According to experts, these results indicate that it is possible that a Martian basin once hosted life as well.
Mars continues to surprise. Researchers have found ancient hydrothermal vents that could have been ‘a cradle for life’.
The study of data obtained by NASA’s Mars Reconnaissance Orbiter (MRO) led to the finding of evidence of ancient hydrothermal deposits on the seabed on Mars, something that could be instrumental in obtaining clues about the origin of life on earth.
Based on studies of the Eridania basin, a Martian region with ancient geological formations, experts were able to identify various minerals that show a pattern backing the existence of hydrothermal deposits.

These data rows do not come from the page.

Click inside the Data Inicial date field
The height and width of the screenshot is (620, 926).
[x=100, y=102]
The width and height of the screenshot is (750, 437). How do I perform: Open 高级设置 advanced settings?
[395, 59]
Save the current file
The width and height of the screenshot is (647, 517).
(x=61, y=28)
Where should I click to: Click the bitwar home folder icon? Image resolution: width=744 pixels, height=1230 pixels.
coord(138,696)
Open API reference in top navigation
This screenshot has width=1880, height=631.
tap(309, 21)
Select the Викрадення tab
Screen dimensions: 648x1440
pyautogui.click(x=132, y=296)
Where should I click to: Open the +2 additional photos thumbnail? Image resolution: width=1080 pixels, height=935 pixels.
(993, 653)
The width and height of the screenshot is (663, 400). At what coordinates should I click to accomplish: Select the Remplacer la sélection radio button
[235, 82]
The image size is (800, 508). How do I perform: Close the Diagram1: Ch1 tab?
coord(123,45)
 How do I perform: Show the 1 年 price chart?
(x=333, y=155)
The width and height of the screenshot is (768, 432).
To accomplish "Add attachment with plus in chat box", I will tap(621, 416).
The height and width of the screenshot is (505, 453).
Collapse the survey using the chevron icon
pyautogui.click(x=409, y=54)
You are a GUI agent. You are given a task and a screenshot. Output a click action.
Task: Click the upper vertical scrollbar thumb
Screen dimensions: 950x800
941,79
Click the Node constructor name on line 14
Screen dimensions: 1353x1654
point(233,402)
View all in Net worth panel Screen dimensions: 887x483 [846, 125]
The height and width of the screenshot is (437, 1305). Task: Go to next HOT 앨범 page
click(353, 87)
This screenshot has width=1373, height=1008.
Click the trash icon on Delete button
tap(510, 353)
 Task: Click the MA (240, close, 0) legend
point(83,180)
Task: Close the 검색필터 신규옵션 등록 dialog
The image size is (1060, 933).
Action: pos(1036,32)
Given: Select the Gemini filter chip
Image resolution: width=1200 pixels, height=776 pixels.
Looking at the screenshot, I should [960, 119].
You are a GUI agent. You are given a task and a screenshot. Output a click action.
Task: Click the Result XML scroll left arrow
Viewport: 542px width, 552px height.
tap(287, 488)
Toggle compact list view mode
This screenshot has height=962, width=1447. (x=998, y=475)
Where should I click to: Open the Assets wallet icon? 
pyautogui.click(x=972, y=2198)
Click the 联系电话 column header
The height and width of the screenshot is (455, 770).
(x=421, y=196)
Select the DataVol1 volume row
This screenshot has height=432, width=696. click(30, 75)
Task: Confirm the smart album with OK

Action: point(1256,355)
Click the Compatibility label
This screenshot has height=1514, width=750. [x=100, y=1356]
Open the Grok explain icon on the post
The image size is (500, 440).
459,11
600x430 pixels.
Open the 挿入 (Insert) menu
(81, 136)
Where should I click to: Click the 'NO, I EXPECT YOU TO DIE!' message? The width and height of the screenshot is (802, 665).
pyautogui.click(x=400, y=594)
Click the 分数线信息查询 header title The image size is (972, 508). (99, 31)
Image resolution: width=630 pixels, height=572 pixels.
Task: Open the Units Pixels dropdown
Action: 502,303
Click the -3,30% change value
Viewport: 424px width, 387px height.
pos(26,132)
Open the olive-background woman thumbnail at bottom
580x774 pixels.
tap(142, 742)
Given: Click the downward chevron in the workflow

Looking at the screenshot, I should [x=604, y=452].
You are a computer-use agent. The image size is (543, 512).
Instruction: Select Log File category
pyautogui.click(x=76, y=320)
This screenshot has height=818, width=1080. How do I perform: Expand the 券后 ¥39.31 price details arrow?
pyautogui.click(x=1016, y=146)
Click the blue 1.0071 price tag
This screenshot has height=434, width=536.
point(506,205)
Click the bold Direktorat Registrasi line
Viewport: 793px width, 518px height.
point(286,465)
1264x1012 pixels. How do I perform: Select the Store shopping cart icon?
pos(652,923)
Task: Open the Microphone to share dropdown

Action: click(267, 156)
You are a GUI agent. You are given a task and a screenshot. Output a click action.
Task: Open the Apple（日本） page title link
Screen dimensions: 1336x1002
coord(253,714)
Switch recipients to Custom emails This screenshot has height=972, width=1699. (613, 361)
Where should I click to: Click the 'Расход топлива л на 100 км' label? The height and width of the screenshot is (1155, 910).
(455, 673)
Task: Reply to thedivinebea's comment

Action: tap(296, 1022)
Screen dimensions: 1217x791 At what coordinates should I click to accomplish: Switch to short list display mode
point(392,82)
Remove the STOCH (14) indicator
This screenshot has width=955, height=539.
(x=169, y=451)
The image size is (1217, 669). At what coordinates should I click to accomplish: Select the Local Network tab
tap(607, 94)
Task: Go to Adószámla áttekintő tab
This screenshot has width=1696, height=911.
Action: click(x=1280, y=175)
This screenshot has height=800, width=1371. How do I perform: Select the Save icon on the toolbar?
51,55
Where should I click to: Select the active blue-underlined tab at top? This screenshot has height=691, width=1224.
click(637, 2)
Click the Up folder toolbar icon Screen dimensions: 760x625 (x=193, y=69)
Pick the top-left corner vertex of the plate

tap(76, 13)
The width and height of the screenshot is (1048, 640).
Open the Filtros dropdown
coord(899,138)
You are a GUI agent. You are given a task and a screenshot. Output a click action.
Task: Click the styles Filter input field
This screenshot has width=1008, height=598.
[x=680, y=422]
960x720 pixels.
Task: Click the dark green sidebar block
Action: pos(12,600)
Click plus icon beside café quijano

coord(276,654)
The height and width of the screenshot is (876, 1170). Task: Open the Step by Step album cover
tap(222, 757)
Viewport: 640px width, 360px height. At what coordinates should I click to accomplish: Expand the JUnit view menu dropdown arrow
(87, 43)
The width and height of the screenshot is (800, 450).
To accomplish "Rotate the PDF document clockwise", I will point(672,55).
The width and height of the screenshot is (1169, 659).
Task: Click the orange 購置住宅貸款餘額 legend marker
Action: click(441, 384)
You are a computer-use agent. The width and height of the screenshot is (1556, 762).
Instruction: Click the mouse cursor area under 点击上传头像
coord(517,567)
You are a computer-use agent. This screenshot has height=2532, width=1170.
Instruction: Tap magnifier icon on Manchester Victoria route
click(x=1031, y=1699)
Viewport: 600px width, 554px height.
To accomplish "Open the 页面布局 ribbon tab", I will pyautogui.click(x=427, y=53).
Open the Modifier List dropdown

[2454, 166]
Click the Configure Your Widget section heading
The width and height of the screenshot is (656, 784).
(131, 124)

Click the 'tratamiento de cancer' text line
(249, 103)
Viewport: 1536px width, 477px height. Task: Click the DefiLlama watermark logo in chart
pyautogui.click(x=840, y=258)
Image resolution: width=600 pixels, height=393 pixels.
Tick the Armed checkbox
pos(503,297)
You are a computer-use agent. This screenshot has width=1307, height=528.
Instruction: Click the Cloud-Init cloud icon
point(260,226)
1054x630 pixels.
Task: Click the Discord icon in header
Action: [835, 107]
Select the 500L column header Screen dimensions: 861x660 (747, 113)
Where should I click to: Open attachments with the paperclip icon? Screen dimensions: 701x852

According to Paul Niles, one of the authors of the research, the region on Mars suggests that there was a sea of hydrothermal activity and that the combination of water and volcanic activity created conditions “probably similar” to that which occurred on Earth, precisely at the moment when life began to evolve.
The study, titled “Ancient Hydrothermal Seafloor Deposits in Eridania Basin on Mars“, recently appeared in the scientific journal Nature Communications.
“It is very similar to the hydrothermal environments of the Earth: without a pleasant atmosphere, with only rocks and water,” explains the expert. According to the study, the so-called Eridan Sea is likely to have emerged some 3.7 billion years ago.
The Eridania basin of southern Mars is believed to have held a sea about 3.7 billion years ago, with seafloor deposits likely resulting from the underwater hydrothermal activity. Credit: NASA
“Even if we never find evidence that there’s been life on Mars, this site can tell us about the type of environment where life may have begun on Earth. Volcanic activity combined with standing water provided conditions that were likely similar to conditions that existed on Earth at about the same time — when early life was evolving here.”
Even though Mars today may seem a lifeless, cold planet, around 3.7 billion years ago, it was a very different place with water and even volcanic activity. Evidence of that is the vast fluvial deposits and sedimentary basins NASA has discovered on the surface of the planet.
One of the best examples of this is the Gale Crater, once believed to have been a major lake bed, and one of the main study area for NASA’s Curiosity Rover.
Illustrates showing the origin of some deposits in the Eridania basin of southern Mars resulting from seafloor hydrothermal activity more than 3 billion years ago. Credit: NASA
Due to the fact that we now know that Mars once had surface water and volcanic activity, experts are able to conclude that it also experienced hydrothermal activity—something that occurs when volcanic vents open into bodies of water willing them with hydrated minerals and heat.
“This site gives us a compelling story for a deep, long-lived sea and a deep-sea hydrothermal environment,” Niles said. “It is evocative of the deep-sea hydrothermal environments on Earth, similar to environments where life might be found on other worlds — life that doesn’t need a nice atmosphere or temperate surface, but just rocks, heat and water.”
Basically, what we found on Mars is the type of hydrothermal activity responsible for the emergence of life on Earth. So if this may have kicked off life on Earth, who says the same did not happen on Mars, billions of years ago?